GENEVA (AN) — The World Intellectual Property Organization's top governing body on Friday appointed Daren Tang, a lawyer from Singapore, to serve as its next chief in a contest reflecting U.S.-China tensions over business technology.
The 47-year-old Tang, who for the past seven years has been chief executive of the Intellectual Property Office of Singapore, is set to assume his new job at the start of October. He will succeed WIPO Director General Francis Gurry of Australia, who has headed the U.N. intellectual property agency since 2008.

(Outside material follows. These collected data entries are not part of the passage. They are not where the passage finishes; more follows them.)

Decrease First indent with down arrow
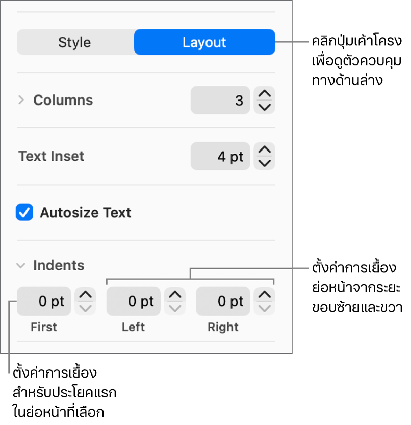This screenshot has width=411, height=425. (85, 308)
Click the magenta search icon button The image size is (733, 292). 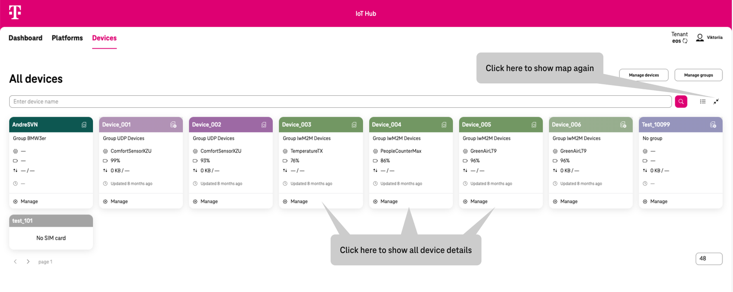click(681, 102)
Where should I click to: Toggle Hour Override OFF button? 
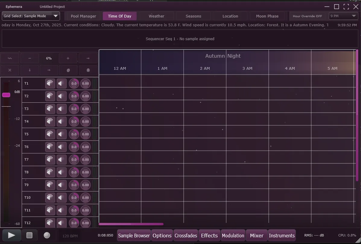(x=307, y=16)
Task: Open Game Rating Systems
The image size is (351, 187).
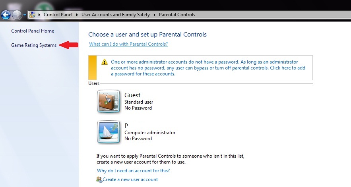Action: click(34, 45)
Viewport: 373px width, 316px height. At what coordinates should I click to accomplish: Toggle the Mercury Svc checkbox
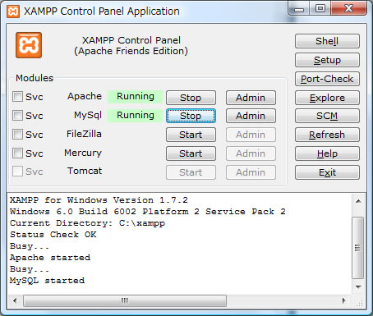(17, 153)
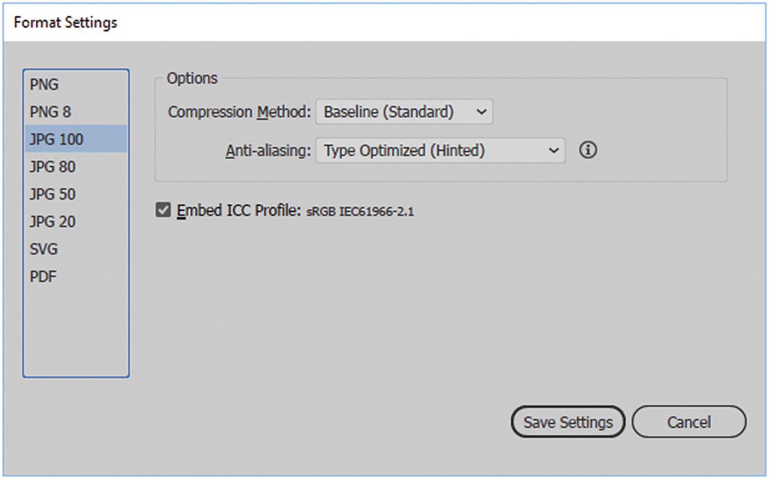This screenshot has height=479, width=769.
Task: Choose the JPG 100 format entry
Action: coord(57,139)
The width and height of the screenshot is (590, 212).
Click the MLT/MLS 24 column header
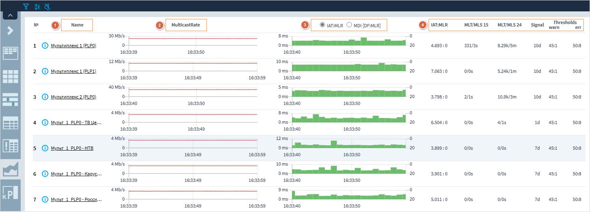[x=509, y=25]
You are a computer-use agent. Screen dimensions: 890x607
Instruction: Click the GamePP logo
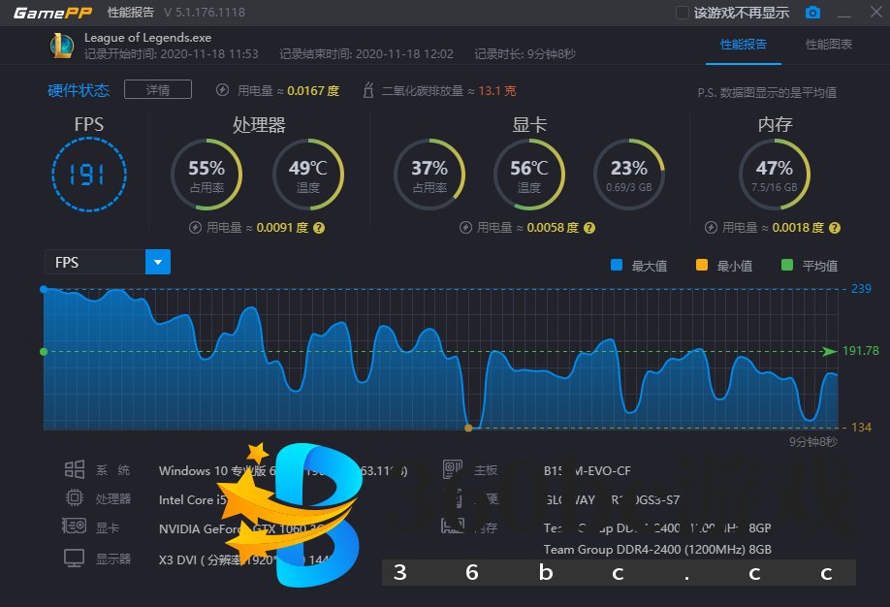click(x=48, y=13)
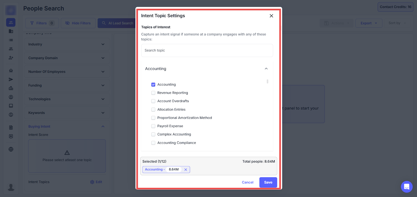Enable the Payroll Expense checkbox
The height and width of the screenshot is (197, 417).
tap(153, 126)
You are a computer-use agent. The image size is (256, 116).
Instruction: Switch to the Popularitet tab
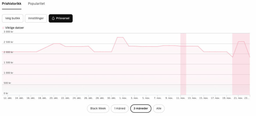coord(37,3)
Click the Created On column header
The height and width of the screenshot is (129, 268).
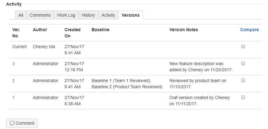pos(73,33)
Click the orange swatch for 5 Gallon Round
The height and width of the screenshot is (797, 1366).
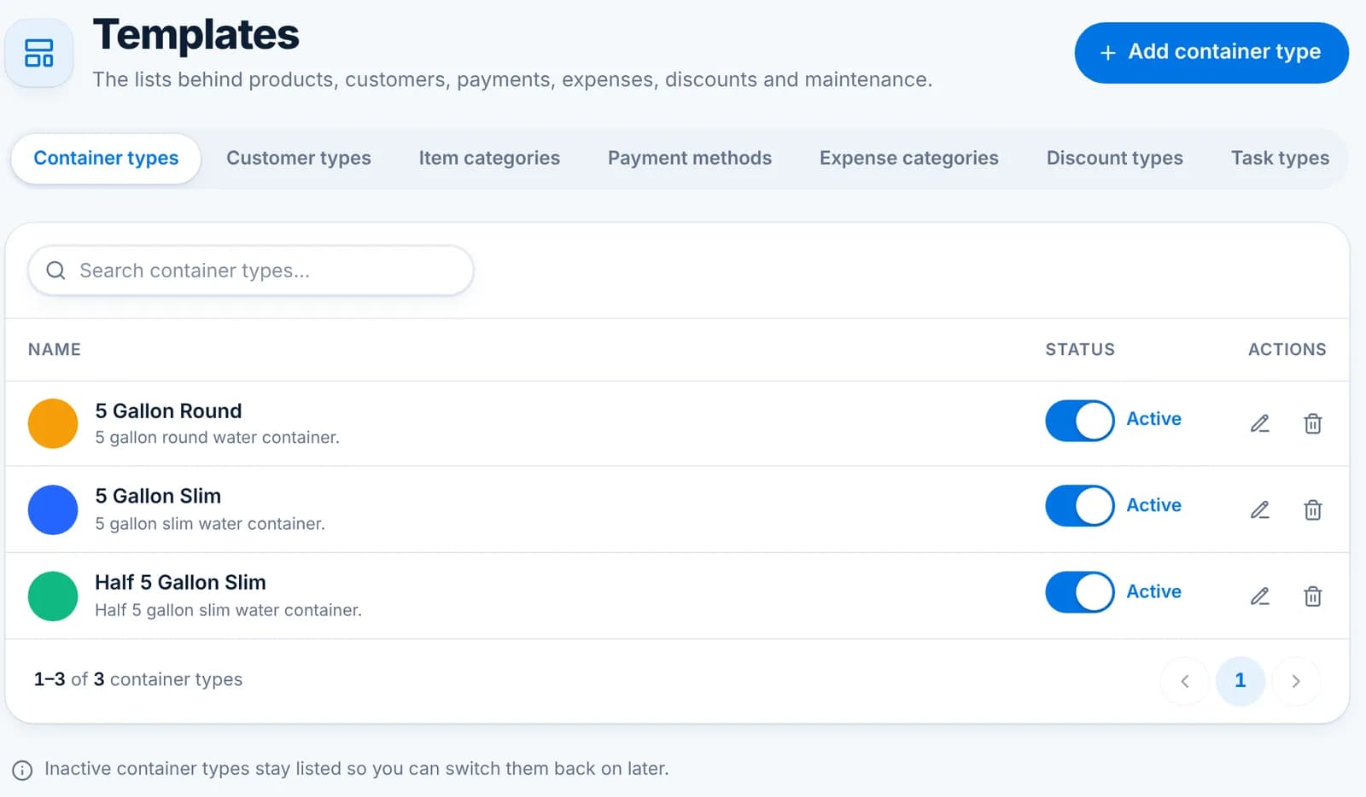point(53,423)
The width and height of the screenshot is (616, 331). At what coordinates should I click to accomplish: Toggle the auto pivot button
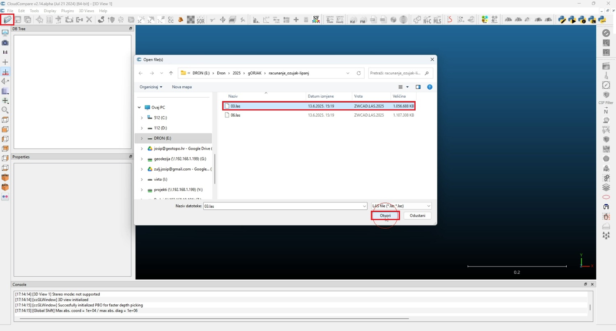pos(5,72)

The race to lead WIPO began last year with candidates from 10 nations: Argentina, China, Colombia, Estonia, Ghana, Japan, Kazakhstan, Nigeria, Peru and Singapore. The four candidates from Argentina, Estonia, Japan and Nigeria withdrew earlier this year.
On March 4, a WIPO selection committee met to nominate one of the remaining candidates to the top post. Tang emerged atop the field after two rounds of voting by secret ballot. Due to the global coronavirus pandemic, WIPO's General Assembly confirmed the final candidate on Friday in a written procedure.
Stanley Lai, chairman of Singapore's intellectual property office, praised Tang for his "vision orientation, energy, outcomes and capabilities."
Tang said he was grateful to WIPO's 193 member nations for their "support and confidence in entrusting me with this immense responsibility in these unprecedented times," as the world economy buckles under the weight of the coronavirus pandemic that has infected millions and cost hundreds of thousands of lives.
"The COVID-19 pandemic has caused untold misery and brought the world to a standstill, but has also reminded us of our common humanity," Tang said in a statement.
"More than ever, the WIPO community needs to unite to support our inventors, innovators and creators, all of whom are playing critical roles in helping us overcome this grave pandemic," he said, "whether it is in finding a cure for the virus, allowing us to stay connected through technology, or lifting our spirits during this challenging period."
Tang, who holds a law degree from the National University of Singapore's Faculty of Law and a master of laws from Washington's Georgetown University Law Center, will become WIPO's fifth director general.
Gurry, the current WIPO chief, was preceded in the job by Sudanese civil servant Kamil Idris, Hungarian-American lawyer Árpád Bogsch and Dutch professor Georg Bodenhausen going back to 1970, when the WIPO Convention took effect and the agency reorganized. It joined the United Nations system in 1974.
Washington vs. Beijing
Tang had the United States' backing, and his stiffest competition arguably came from China's candidate, WIPO Deputy Director General Wang Binying, who oversees the agency's Brands and Designs Sector.
After earning university law degrees in the United States in the 1980s, Wang worked at the China Trademark Service and joined WIPO in 1992. Over nearly three decades with WIPO, she rose steadily up the ranks of strategic policy and planning to become a manager of administrative and security oversight.
The choice between a U.S.-backed Singaporean official and a veteran WIPO administrator from China exposed deeper tensions between Washington and Beijing over business, trade and global power.
The United States has long claimed China steals technology from American companies, while China accused the United States of threatening retaliation against nations that backed China's WIPO candidate. Among the concerns raised was the protection of WIPO's global database of patents and trade secrets.
China's Foreign Minister Wang Yi said in his nominating letter that Wang is "entirely able to guide the organization" and contribute to the U.N.'s 17 anti-poverty Sustainable Development Goals for 2030.
"As a leading nation in innovation and intellectual property," he said, "China has been endeavoring to build its capacity in the development, application, protection and management of intellectual property and related services."